(Stored records)
◇ ◇ ◇ ◇ ◇ ◇ ◇
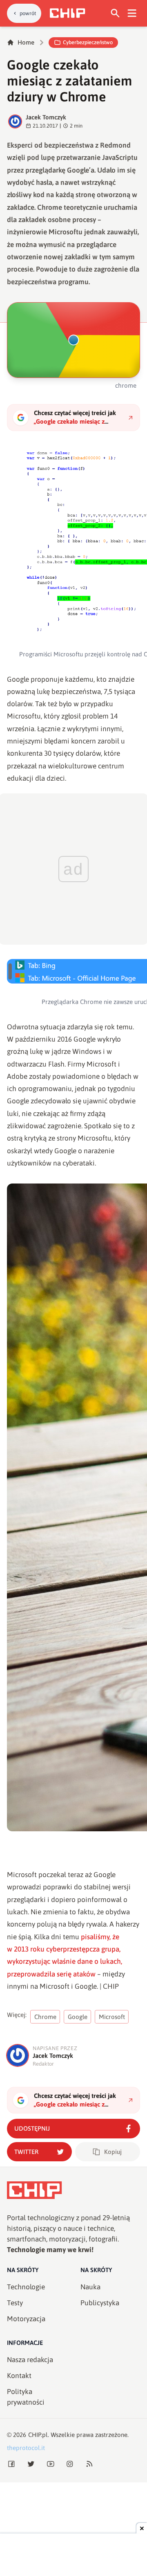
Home (26, 42)
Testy (15, 2303)
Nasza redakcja (30, 2360)
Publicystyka (99, 2303)
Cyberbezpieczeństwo (88, 42)
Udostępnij (32, 2128)
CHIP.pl (38, 2434)
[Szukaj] (115, 13)
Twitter (26, 2151)
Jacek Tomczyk (46, 117)
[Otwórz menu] (132, 13)
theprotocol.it (26, 2447)
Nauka (90, 2287)
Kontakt (19, 2376)
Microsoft (112, 2016)
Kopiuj (113, 2151)
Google (77, 2016)
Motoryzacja (26, 2319)
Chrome (45, 2016)
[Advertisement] (73, 2555)
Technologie (26, 2287)
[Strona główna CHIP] (67, 13)
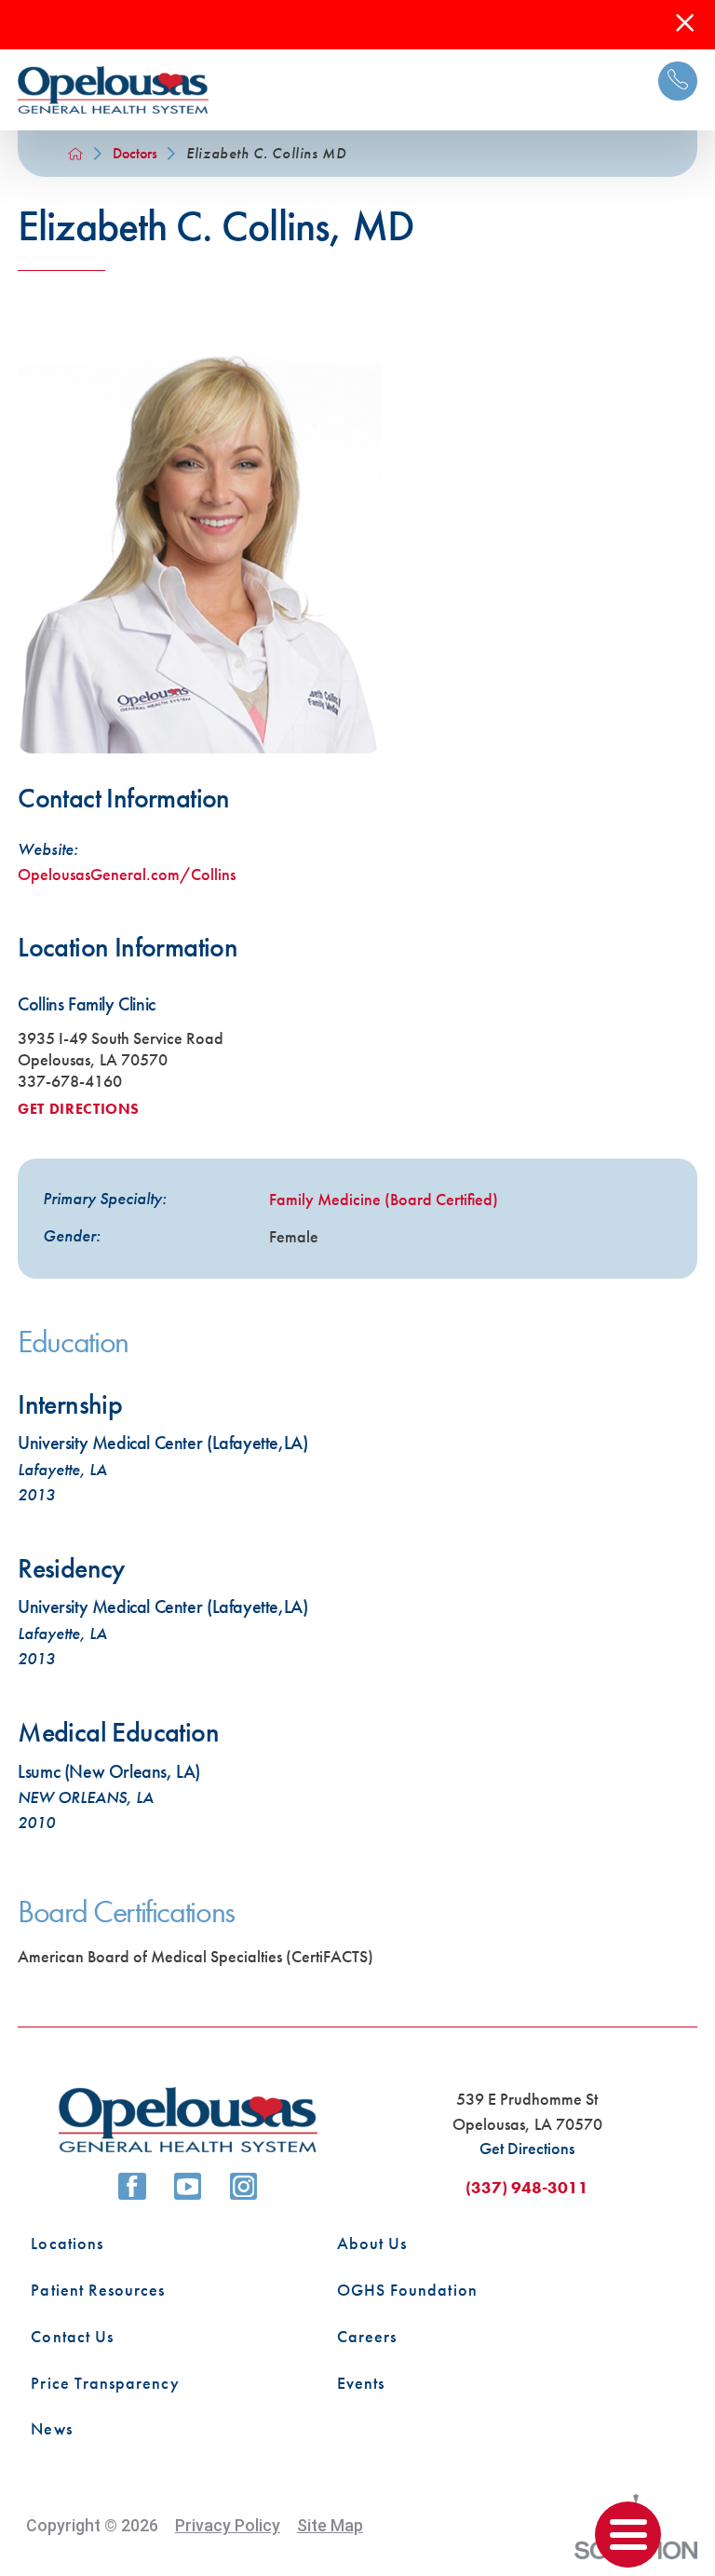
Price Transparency (105, 2383)
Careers (367, 2336)
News (51, 2429)
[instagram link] (244, 2187)
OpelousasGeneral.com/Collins (127, 874)
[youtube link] (188, 2187)
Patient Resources (98, 2290)
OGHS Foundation (407, 2290)
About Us (372, 2243)
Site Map (330, 2525)
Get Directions (79, 1109)
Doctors (135, 153)
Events (360, 2383)
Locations (67, 2243)
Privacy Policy (227, 2525)
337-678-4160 (70, 1081)
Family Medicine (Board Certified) (383, 1199)
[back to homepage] (75, 153)
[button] (628, 2534)
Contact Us (72, 2336)
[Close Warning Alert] (685, 24)
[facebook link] (132, 2187)
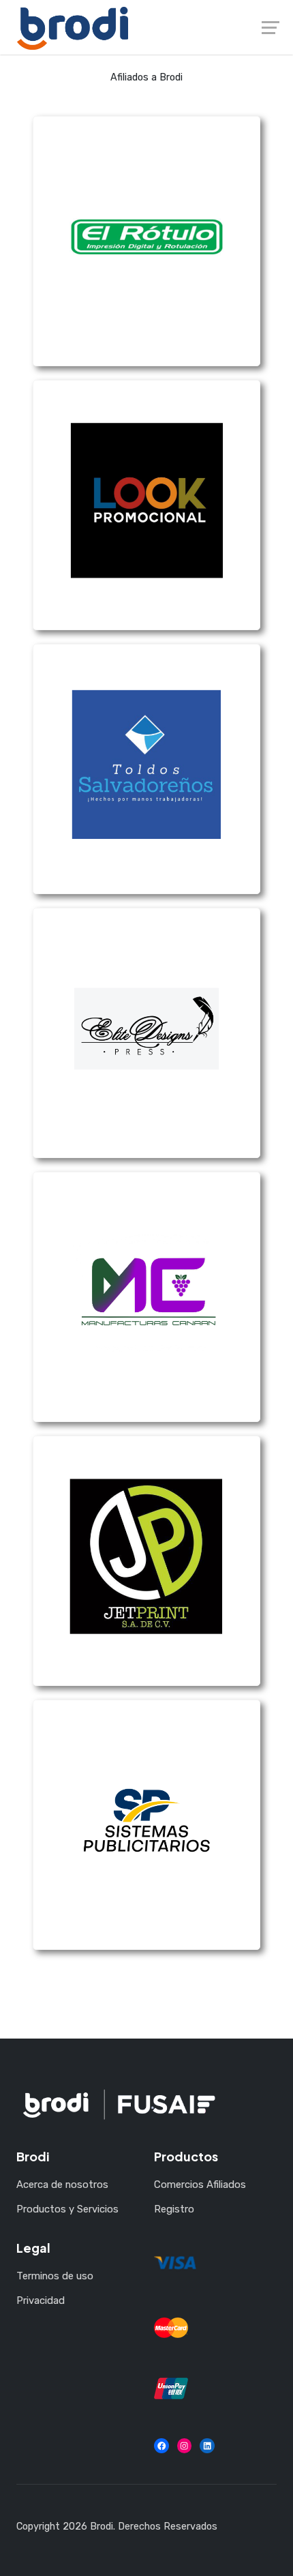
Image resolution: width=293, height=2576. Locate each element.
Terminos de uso (54, 2276)
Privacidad (40, 2300)
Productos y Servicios (67, 2209)
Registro (174, 2209)
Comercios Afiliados (200, 2184)
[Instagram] (184, 2445)
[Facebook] (161, 2445)
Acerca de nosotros (62, 2184)
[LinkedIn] (207, 2445)
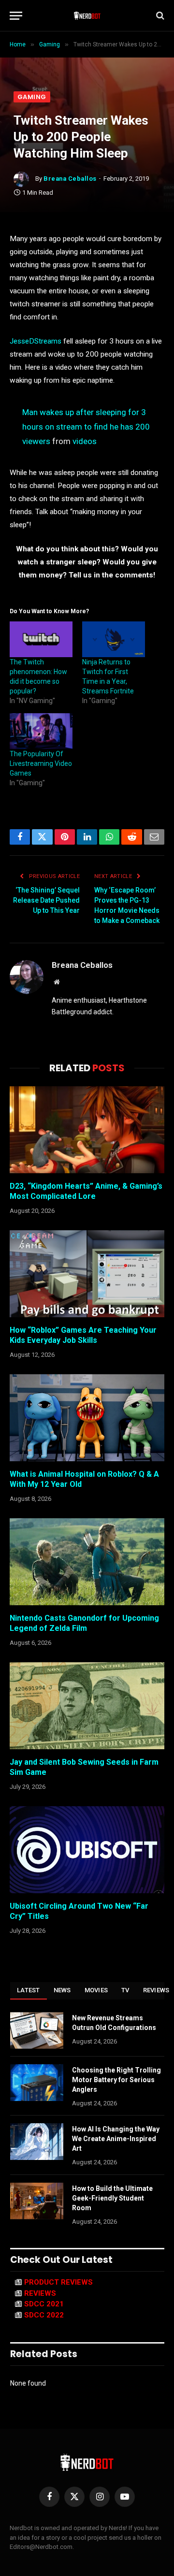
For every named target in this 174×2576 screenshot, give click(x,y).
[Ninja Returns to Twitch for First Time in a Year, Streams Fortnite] (113, 639)
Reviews (40, 2293)
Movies (96, 1990)
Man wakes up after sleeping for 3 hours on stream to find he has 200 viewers (86, 426)
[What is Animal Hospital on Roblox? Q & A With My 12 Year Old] (87, 1417)
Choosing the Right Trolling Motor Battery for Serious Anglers (116, 2079)
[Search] (159, 16)
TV (125, 1990)
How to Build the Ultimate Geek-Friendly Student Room (112, 2198)
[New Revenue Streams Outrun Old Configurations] (36, 2030)
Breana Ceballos (70, 178)
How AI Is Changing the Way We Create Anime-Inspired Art (116, 2138)
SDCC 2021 (44, 2304)
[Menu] (16, 16)
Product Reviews (58, 2282)
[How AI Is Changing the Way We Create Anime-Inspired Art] (36, 2141)
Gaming (31, 96)
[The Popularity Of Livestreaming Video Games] (41, 731)
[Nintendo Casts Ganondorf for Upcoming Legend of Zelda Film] (87, 1561)
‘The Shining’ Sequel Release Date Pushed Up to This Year (46, 900)
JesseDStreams (35, 341)
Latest (28, 1990)
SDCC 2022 (44, 2315)
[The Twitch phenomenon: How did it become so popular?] (41, 639)
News (62, 1990)
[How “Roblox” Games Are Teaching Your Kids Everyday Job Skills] (87, 1273)
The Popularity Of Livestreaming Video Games (41, 763)
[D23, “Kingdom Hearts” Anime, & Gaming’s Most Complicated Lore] (87, 1129)
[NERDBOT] (87, 15)
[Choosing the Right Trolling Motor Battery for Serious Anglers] (36, 2082)
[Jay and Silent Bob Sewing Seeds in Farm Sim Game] (87, 1705)
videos (84, 441)
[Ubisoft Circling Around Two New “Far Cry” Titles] (87, 1849)
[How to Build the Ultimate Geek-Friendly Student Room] (36, 2201)
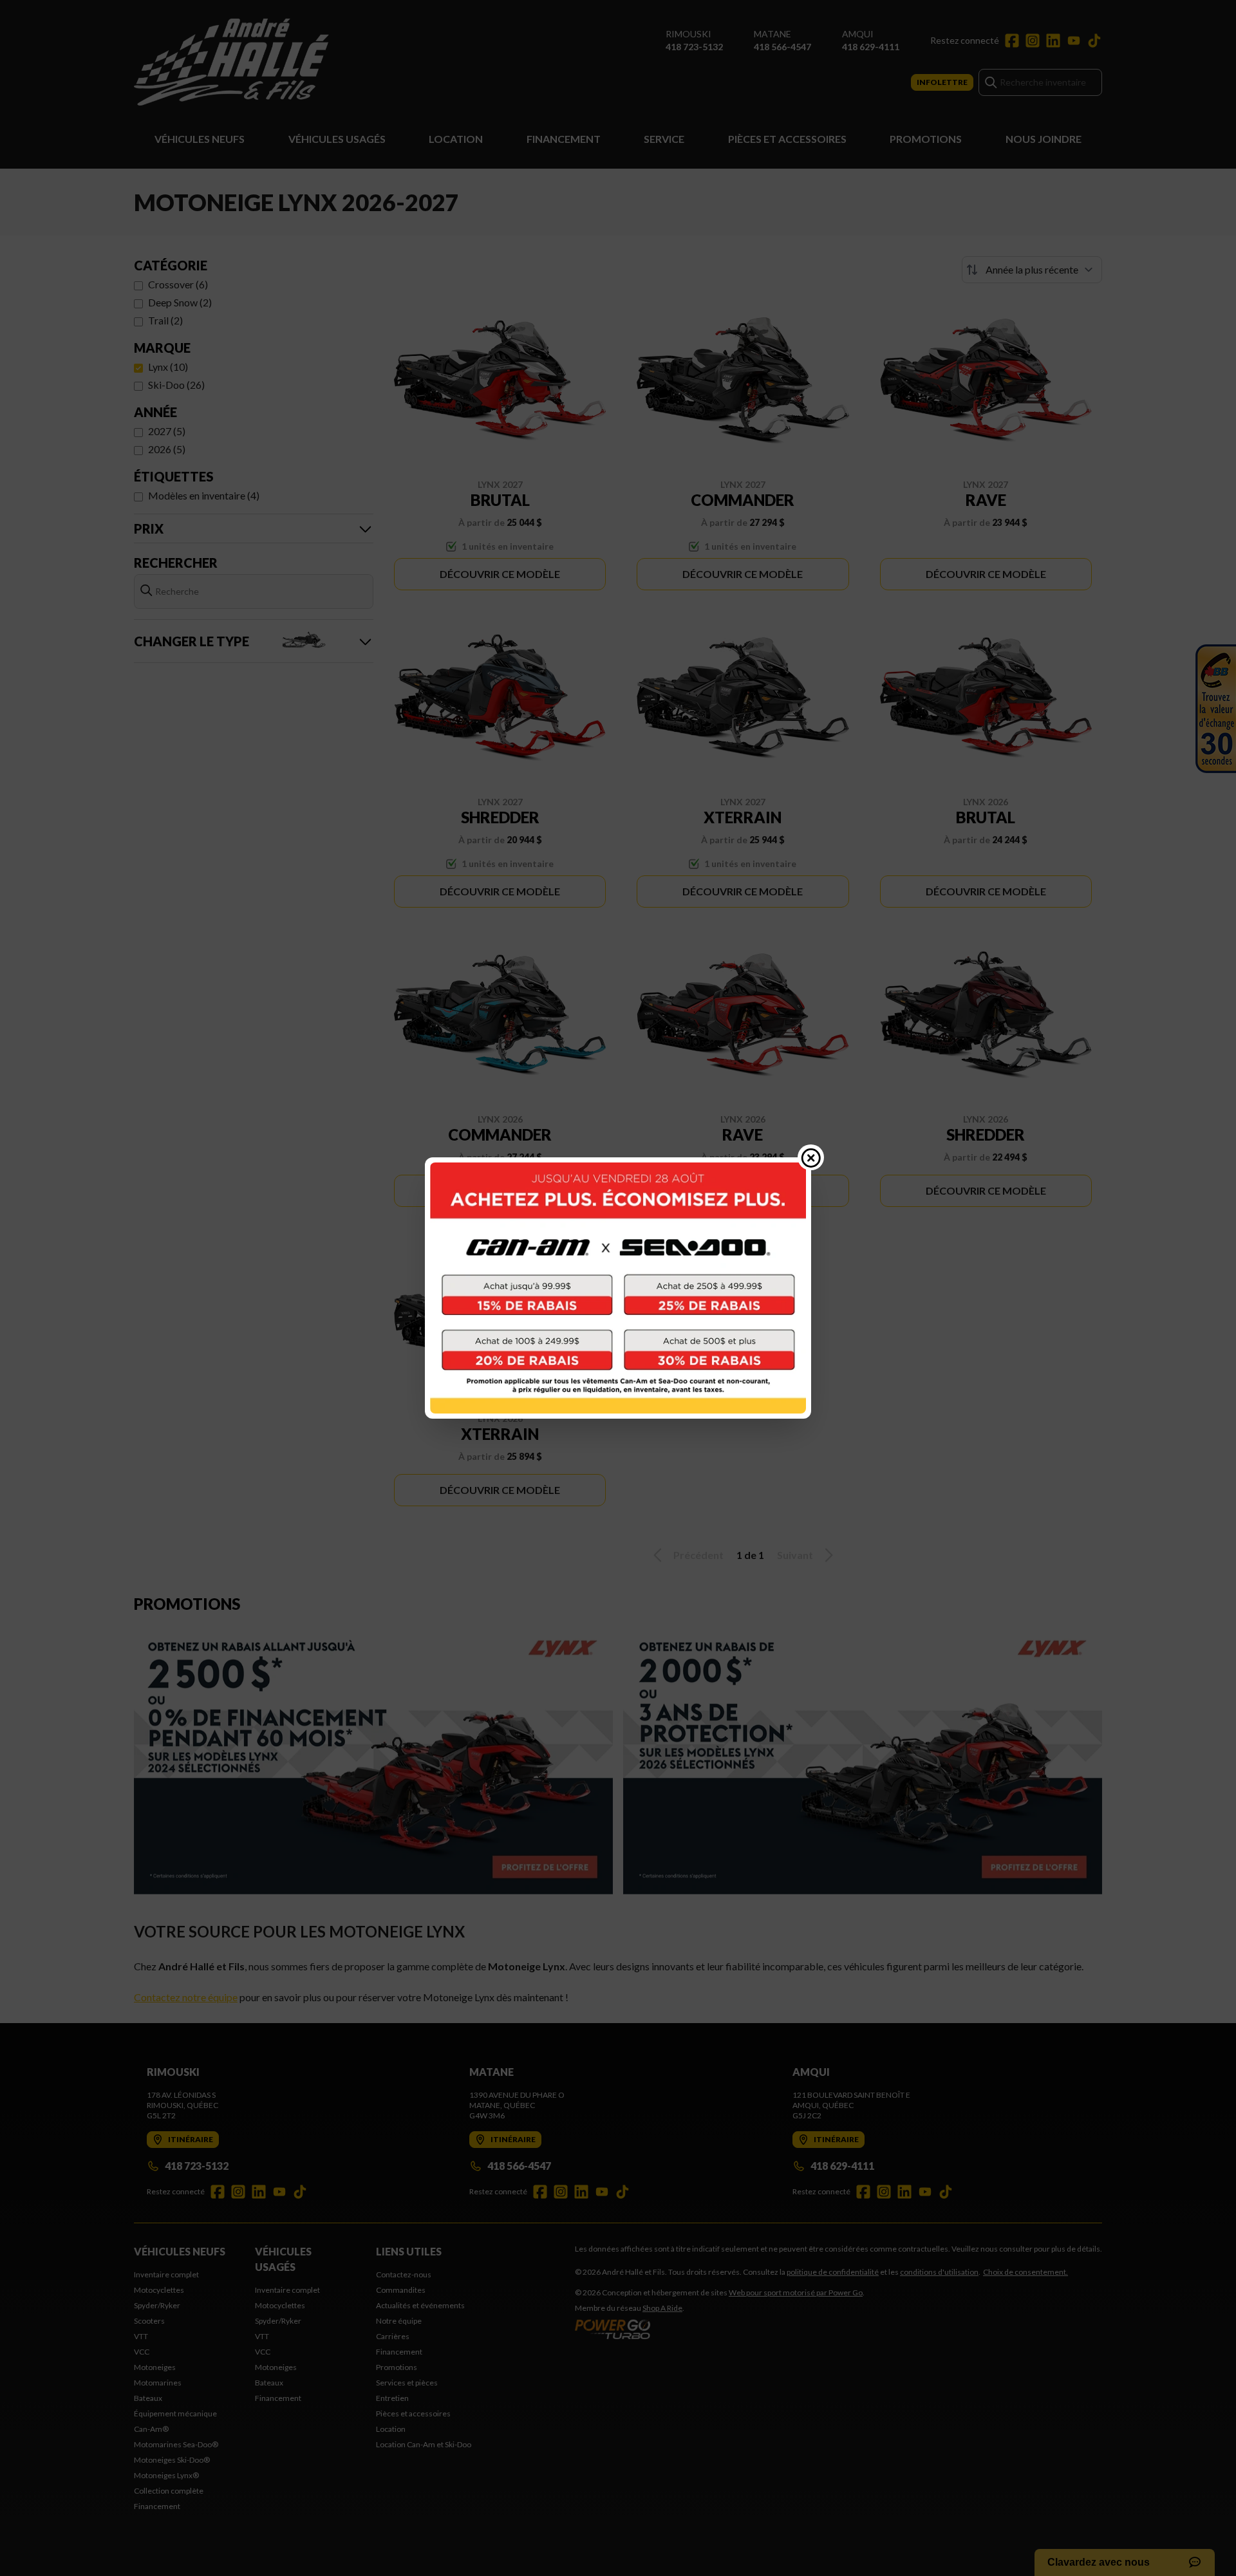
◇ ◇ ◇ ◇ ◇ ◇ ◇
* _Description of the task_: Copy every line above word for word and exclude the pictures.

* _Answer for the task_:
Home (26, 42)
Testy (15, 2303)
Nasza redakcja (30, 2360)
Publicystyka (99, 2303)
Cyberbezpieczeństwo (88, 42)
Udostępnij (32, 2128)
CHIP.pl (38, 2434)
[Szukaj] (115, 13)
Twitter (26, 2151)
Jacek Tomczyk (46, 117)
[Otwórz menu] (132, 13)
theprotocol.it (26, 2447)
Nauka (90, 2287)
Kontakt (19, 2376)
Microsoft (112, 2016)
Kopiuj (113, 2151)
Google (77, 2016)
Motoryzacja (26, 2319)
Chrome (45, 2016)
[Advertisement] (73, 2555)
Technologie (26, 2287)
[Strona główna CHIP] (67, 13)
Price Transparency (105, 2383)
Careers (367, 2336)
News (51, 2429)
[instagram link] (244, 2187)
OpelousasGeneral.com/Collins (127, 874)
[youtube link] (188, 2187)
Patient Resources (98, 2290)
OGHS Foundation (407, 2290)
About Us (372, 2243)
Site Map (330, 2525)
Get Directions (79, 1109)
Doctors (135, 153)
Events (360, 2383)
Locations (67, 2243)
Privacy Policy (227, 2525)
337-678-4160 (70, 1081)
Family Medicine (Board Certified) (383, 1199)
[back to homepage] (75, 153)
[button] (628, 2534)
Contact Us (72, 2336)
[Close Warning Alert] (685, 24)
[facebook link] (132, 2187)
Image resolution: width=293, height=2576. Locate each element.
Terminos de uso (54, 2276)
Privacidad (40, 2300)
Productos y Servicios (67, 2209)
Registro (174, 2209)
Comercios Afiliados (200, 2184)
[Instagram] (184, 2445)
[Facebook] (161, 2445)
Acerca de nosotros (62, 2184)
[LinkedIn] (207, 2445)
For every named target in this 174×2576 screenshot, give click(x,y).
[Ninja Returns to Twitch for First Time in a Year, Streams Fortnite] (113, 639)
Reviews (40, 2293)
Movies (96, 1990)
Man wakes up after sleeping for 3 hours on stream to find he has 200 viewers (86, 426)
[What is Animal Hospital on Roblox? Q & A With My 12 Year Old] (87, 1417)
Choosing the Right Trolling Motor Battery for Serious Anglers (116, 2079)
[Search] (159, 16)
TV (125, 1990)
How to Build the Ultimate Geek-Friendly Student Room (112, 2198)
[New Revenue Streams Outrun Old Configurations] (36, 2030)
Breana Ceballos (70, 178)
How AI Is Changing the Way We Create Anime-Inspired Art (116, 2138)
SDCC 2021 (44, 2304)
[Menu] (16, 16)
Product Reviews (58, 2282)
[How AI Is Changing the Way We Create Anime-Inspired Art] (36, 2141)
Gaming (31, 96)
[The Popularity Of Livestreaming Video Games] (41, 731)
[Nintendo Casts Ganondorf for Upcoming Legend of Zelda Film] (87, 1561)
‘The Shining’ Sequel Release Date Pushed Up to This Year (46, 900)
JesseDStreams (35, 341)
Latest (28, 1990)
SDCC 2022 (44, 2315)
[The Twitch phenomenon: How did it become so popular?] (41, 639)
News (62, 1990)
[How “Roblox” Games Are Teaching Your Kids Everyday Job Skills] (87, 1273)
The Popularity Of Livestreaming Video Games (41, 763)
[D23, “Kingdom Hearts” Anime, & Gaming’s Most Complicated Lore] (87, 1129)
[NERDBOT] (87, 15)
[Choosing the Right Trolling Motor Battery for Serious Anglers] (36, 2082)
[Jay and Silent Bob Sewing Seeds in Farm Sim Game] (87, 1705)
videos (84, 441)
[Ubisoft Circling Around Two New “Far Cry” Titles] (87, 1849)
[How to Build the Ultimate Geek-Friendly Student Room] (36, 2201)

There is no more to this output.